[[ INFORMATION SHOWN, beginning ]]

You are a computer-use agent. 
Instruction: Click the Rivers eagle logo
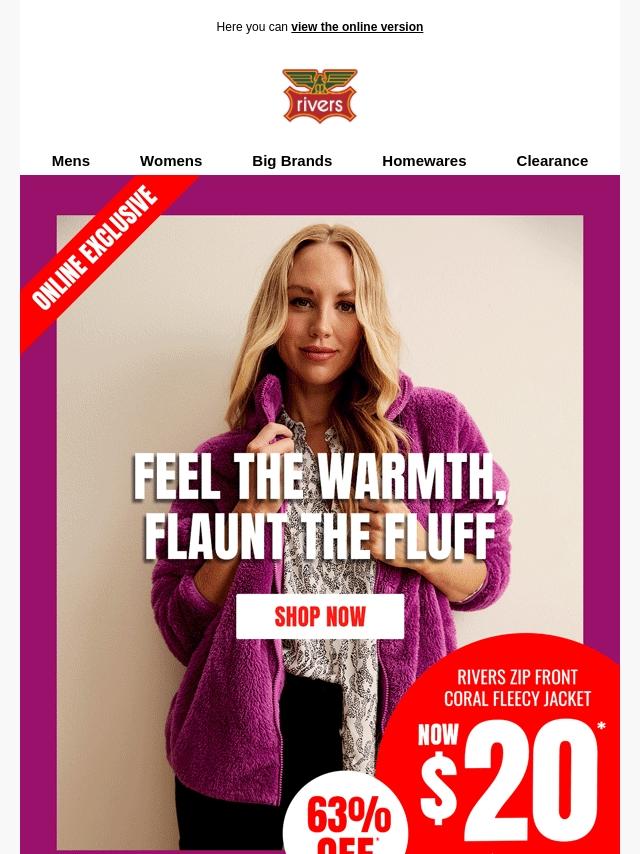click(320, 95)
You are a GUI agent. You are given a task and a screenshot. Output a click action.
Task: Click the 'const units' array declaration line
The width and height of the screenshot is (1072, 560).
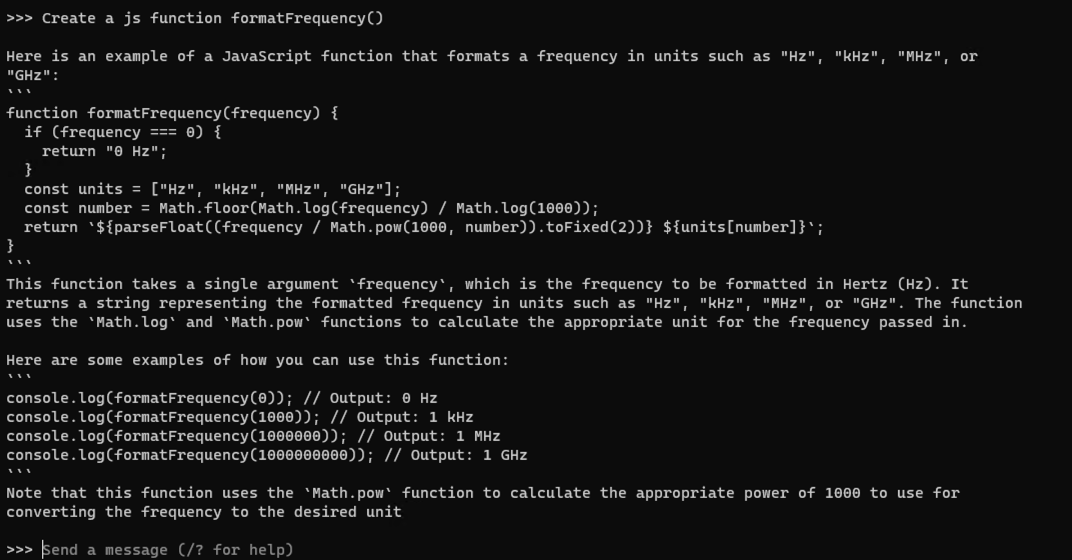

[[ INFORMATION SHOWN, end ]]

THE PROBLEM: For the string "agent", search the preceding data and copy every line that includes it.

EXERCISE OUTPUT:
You are a computer-use agent. 
You are a GUI agent. You are given a task and a screenshot. Output a click action.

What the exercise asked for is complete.